- [Required work]
Could you print the data that follows exactly as given?

==============================

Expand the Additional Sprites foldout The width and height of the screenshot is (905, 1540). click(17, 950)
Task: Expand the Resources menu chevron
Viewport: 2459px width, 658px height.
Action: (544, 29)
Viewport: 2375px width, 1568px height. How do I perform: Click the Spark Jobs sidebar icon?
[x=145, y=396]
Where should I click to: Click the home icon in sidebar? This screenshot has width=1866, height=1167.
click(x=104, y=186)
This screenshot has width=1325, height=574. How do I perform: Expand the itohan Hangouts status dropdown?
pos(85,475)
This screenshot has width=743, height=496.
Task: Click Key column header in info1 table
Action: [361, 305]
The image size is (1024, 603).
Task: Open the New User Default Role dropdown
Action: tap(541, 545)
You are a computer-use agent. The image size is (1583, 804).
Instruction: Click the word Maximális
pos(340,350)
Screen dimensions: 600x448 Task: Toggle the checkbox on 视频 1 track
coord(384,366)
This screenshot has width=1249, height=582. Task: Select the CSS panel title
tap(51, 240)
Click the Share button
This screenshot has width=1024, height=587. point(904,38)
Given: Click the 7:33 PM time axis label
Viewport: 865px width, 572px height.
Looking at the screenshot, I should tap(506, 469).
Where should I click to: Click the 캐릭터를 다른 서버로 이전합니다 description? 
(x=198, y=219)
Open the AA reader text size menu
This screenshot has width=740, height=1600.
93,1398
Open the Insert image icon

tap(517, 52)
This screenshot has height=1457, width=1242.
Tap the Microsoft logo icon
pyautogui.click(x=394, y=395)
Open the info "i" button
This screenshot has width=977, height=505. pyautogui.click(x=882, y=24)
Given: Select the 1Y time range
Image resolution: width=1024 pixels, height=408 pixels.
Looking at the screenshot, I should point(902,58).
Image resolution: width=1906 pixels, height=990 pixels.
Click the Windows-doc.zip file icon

==============================

- [Finished task]
Expand the Additional Sprites foldout The width and height of the screenshot is (905, 1540). click(17, 950)
Task: Expand the Resources menu chevron
Viewport: 2459px width, 658px height.
Action: (544, 29)
Viewport: 2375px width, 1568px height. How do I perform: Click the Spark Jobs sidebar icon?
[x=145, y=396]
Where should I click to: Click the home icon in sidebar? This screenshot has width=1866, height=1167.
click(x=104, y=186)
This screenshot has width=1325, height=574. How do I perform: Expand the itohan Hangouts status dropdown?
pos(85,475)
This screenshot has width=743, height=496.
Task: Click Key column header in info1 table
Action: [361, 305]
The image size is (1024, 603).
Task: Open the New User Default Role dropdown
Action: tap(541, 545)
You are a computer-use agent. The image size is (1583, 804).
Instruction: Click the word Maximális
pos(340,350)
Screen dimensions: 600x448 Task: Toggle the checkbox on 视频 1 track
coord(384,366)
This screenshot has width=1249, height=582. Task: Select the CSS panel title
tap(51, 240)
Click the Share button
This screenshot has width=1024, height=587. point(904,38)
Given: Click the 7:33 PM time axis label
Viewport: 865px width, 572px height.
Looking at the screenshot, I should tap(506, 469).
Where should I click to: Click the 캐릭터를 다른 서버로 이전합니다 description? 
(x=198, y=219)
Open the AA reader text size menu
This screenshot has width=740, height=1600.
93,1398
Open the Insert image icon

tap(517, 52)
This screenshot has height=1457, width=1242.
Tap the Microsoft logo icon
pyautogui.click(x=394, y=395)
Open the info "i" button
This screenshot has width=977, height=505. pyautogui.click(x=882, y=24)
Given: Select the 1Y time range
Image resolution: width=1024 pixels, height=408 pixels.
Looking at the screenshot, I should point(902,58).
Image resolution: width=1906 pixels, height=990 pixels.
Click the Windows-doc.zip file icon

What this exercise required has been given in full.